Māgha is highly popular with Sanskrit critics and is extensively quoted by them. His Shishupala Vadha seems to have been inspired by the Kirātārjunīya of Bharavi, and intended to emulate and even surpass it. Like Bharavi, he displays rhetorical and metrical skill more than the growth of the plot, and is noted for his intricate wordplay, textual complexity, and verbal ingenuity. He also uses a rich vocabulary, so much so that the claim has been made that his work contains every word in the Sanskrit language.
Whereas Bhāravi glorifies Shiva, Māgha glorifies Krishna; while Bhāravi uses 19 metres Māgha uses 23, like Bhāravi's 15th canto full of contrived verses Māgha introduces even more complicated verses in his 19th.

A popular Sanskrit verse about Māgha (and hence about this poem, as it his only known work and the one his reputation rests on) says:
उपमा कालिदासस्य भारवेरर्थगौरवं|
दण्डिनः पदलालित्यं माघे सन्ति त्रयो गुणः||

 upamā kālidāsasya, bhāraver arthagauravaṃ,
 daṇḍinaḥ padalālityaṃ — māghe santi trayo guṇaḥ

 "The similes of Kalidasa, Bharavi's depth of meaning, Daṇḍin's wordplay — in Māgha all three qualities are found."

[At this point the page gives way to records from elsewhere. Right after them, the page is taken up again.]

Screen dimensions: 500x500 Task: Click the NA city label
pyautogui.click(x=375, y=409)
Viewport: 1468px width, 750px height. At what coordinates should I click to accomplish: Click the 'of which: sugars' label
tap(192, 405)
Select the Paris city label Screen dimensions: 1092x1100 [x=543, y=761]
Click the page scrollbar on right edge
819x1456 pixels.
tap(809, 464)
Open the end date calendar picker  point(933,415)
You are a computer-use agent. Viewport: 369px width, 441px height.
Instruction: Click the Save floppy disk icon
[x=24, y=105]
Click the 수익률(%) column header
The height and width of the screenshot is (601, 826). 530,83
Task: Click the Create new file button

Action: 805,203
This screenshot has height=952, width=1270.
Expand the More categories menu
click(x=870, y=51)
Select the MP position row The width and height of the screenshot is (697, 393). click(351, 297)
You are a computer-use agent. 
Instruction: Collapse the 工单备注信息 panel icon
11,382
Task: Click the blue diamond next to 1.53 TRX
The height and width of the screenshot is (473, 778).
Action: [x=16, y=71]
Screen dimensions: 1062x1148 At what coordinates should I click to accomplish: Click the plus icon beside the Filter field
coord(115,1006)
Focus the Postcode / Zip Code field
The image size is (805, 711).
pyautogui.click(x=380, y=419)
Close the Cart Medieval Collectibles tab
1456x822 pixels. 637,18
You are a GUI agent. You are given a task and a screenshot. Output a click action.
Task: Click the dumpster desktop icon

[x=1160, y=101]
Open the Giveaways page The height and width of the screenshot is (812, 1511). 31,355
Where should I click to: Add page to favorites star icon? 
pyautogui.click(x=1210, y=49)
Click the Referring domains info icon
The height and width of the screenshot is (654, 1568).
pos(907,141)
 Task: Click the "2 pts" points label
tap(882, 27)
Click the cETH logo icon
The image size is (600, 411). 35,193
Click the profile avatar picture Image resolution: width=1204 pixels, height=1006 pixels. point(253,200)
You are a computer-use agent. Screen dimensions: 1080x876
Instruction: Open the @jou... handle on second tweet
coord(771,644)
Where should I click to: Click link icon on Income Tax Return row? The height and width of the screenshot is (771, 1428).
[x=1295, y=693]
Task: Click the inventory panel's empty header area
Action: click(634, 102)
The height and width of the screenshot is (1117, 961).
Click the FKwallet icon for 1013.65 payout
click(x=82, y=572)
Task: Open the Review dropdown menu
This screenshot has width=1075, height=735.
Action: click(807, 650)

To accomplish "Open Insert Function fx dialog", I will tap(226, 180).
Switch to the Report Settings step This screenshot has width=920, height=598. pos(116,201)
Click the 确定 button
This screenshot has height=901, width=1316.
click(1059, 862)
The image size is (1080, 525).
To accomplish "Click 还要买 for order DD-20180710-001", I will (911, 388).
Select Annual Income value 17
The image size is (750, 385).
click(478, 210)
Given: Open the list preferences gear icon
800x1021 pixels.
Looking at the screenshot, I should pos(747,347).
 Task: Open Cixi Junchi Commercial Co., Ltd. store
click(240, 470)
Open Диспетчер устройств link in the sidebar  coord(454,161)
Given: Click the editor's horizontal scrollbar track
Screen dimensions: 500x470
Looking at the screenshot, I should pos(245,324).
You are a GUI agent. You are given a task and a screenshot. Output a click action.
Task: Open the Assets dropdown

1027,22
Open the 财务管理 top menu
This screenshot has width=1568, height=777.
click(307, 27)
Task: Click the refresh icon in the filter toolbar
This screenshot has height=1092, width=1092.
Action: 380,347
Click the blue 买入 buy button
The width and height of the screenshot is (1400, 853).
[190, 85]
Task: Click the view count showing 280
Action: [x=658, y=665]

Thus, Māgha's attempt to surpass Bharavi appears to have been successful; even his name seems to be derived from this feat: another Sanskrit saying goes tāvat bhā bhāraveḥ bhāti yāvat māghasya nodayaḥ, which can mean "the lustre of the sun lasts until the advent of Maagha (the coldest month)", but also "the lustre of Bharavi lasts until the advent of Māgha". However, Māgha follows Bhāravi's structure too closely, and the long-windedness of his descriptions loses the gravity and "weight of meaning" found in Bhāravi's poem. Consequently, Māgha is more admired as a poet than the work is as a whole, and the sections of the work that may be considered digressions from the story have the nature of an anthology and are more popular.

Māgha influenced Ratnākara's Haravijaya, an epic in 50 cantos that suggests a thorough study of the Shishupalavadha. The Dharmashramabhyudaya, a Sanskrit poem by Hari[s]chandra in 21 cantos on Dharmanatha, the 15th tirthankara, is modeled on the Shishupalavadha.